McKinley Tariff Act (1890)

 

 

Highest tariff in United States history to that point.

Despite a Treasury surplus attributable to previous tariffs, William McKinley, Republican member of the House of Representatives from Ohio and chair of the House Ways and Means Committee, introduced a tariff measure that increased duties on imports so substantially that it barred some foreign-made goods from entering the United States. Moreover, the measure had two other features that particularly differentiated it from previous tariffs: reciprocity (which allows for the reduction of duties charged a specific country in exchange for more favorable tariff rates from the other country) and the promotion of new industries, especially the tin-plate industry, which made thin sheet iron or steel coated with tin. Republican Senator Matthew Quay of Pennsylvania, who had comanaged Benjamin Harrison’s successful presidential campaign in 1888, strongly supported the passage of the tariff bill partly because of his many campaign promises to industrialists. Quay ensured passage of the bill by gaining Southern support through a compromise that prevented a vote on a federal elections bill concerning the right of African Americans to vote.

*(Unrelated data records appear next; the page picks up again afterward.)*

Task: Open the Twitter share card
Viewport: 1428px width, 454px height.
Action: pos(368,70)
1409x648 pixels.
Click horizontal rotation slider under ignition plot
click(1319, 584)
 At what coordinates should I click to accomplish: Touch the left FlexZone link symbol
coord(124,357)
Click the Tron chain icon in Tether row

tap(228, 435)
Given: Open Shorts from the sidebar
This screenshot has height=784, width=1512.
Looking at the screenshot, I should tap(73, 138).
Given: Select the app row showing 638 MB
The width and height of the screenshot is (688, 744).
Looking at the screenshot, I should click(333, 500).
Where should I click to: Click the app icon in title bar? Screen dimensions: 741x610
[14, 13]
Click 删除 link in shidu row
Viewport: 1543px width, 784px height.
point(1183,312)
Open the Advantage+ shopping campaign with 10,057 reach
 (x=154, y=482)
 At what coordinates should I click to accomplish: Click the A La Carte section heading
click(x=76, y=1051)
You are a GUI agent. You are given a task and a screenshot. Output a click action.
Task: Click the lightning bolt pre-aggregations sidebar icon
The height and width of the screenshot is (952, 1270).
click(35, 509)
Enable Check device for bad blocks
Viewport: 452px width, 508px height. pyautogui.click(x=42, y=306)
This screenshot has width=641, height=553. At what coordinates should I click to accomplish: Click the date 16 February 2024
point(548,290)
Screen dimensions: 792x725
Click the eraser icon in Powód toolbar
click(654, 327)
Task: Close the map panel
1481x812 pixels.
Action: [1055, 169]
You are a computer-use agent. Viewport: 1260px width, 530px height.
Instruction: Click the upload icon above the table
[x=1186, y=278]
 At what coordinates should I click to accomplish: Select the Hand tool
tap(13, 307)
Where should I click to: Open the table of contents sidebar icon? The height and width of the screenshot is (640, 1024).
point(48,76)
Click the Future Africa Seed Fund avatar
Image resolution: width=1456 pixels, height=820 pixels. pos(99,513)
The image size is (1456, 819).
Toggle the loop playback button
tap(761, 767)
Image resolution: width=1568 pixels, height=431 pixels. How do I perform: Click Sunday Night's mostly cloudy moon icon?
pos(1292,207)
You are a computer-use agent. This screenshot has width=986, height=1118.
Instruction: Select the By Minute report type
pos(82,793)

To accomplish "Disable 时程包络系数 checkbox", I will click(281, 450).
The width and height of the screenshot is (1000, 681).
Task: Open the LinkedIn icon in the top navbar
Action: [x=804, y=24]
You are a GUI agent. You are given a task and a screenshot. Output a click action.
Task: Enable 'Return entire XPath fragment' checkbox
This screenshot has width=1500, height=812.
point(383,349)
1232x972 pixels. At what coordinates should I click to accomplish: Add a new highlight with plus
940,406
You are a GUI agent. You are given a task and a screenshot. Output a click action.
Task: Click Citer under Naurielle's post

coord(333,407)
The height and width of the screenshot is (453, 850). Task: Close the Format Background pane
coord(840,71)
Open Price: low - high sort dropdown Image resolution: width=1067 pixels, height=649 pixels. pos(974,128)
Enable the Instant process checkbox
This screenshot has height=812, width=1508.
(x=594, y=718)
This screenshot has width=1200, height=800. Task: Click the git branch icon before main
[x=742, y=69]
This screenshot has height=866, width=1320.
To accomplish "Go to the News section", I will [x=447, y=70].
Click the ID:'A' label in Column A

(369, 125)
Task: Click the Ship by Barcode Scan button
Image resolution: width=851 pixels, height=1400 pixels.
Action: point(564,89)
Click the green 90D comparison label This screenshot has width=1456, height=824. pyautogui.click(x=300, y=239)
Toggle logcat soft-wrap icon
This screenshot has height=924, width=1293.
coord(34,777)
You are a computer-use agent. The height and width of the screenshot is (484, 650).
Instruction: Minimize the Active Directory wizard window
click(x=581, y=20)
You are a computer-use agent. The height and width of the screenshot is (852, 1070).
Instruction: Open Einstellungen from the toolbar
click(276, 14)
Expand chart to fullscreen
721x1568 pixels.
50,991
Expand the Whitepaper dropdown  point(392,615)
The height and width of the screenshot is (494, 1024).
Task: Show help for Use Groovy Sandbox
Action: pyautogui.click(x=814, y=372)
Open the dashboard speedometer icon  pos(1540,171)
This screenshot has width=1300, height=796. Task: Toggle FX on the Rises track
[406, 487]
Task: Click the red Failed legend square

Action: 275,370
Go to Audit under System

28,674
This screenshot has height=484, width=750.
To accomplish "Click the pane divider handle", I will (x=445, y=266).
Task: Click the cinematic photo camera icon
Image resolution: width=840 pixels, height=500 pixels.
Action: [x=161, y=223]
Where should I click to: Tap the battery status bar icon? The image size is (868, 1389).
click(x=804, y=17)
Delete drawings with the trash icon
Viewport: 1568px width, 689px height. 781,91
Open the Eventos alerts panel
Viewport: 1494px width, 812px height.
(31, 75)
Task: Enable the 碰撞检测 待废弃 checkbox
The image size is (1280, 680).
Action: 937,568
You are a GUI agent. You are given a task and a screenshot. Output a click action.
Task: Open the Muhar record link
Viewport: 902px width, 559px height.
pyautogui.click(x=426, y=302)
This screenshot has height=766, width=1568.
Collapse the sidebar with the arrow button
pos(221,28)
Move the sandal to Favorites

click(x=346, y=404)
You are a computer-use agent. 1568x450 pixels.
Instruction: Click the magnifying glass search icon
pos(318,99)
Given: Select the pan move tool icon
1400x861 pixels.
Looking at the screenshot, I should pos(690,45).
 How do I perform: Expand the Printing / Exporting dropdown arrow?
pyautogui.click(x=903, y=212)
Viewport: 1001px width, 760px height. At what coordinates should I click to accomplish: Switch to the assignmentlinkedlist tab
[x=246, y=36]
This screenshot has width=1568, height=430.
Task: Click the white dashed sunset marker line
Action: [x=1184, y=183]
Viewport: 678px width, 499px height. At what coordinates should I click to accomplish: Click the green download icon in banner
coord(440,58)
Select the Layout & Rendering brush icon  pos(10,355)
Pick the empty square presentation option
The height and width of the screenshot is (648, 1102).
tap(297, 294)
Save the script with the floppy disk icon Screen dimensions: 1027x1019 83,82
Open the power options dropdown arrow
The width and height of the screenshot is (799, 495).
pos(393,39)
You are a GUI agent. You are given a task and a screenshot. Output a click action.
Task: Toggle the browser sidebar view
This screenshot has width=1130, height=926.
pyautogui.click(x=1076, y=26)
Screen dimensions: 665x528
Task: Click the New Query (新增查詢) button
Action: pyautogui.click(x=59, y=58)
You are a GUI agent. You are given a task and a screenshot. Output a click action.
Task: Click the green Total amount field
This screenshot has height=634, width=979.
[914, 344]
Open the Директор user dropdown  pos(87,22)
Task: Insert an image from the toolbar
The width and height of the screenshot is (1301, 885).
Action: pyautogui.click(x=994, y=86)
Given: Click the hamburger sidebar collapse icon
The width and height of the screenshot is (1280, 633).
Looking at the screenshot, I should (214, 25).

Many farmers and urban laborers called the 1890 McKinley measure a “rich man’s tariff.” Republicans asserted that the McKinley tariff would benefit workers through higher wages, but once the tariff was enacted, prices immediately rose faster than wages. Emphasizing the problems with the tariff, the Democrats soundly defeated the Republicans in the 1890 Congressional elections, and Grover Cleveland, the Democratic candidate, won the presidency in 1892. In 1894 the Wilson-Gorman tariff increased rates once again.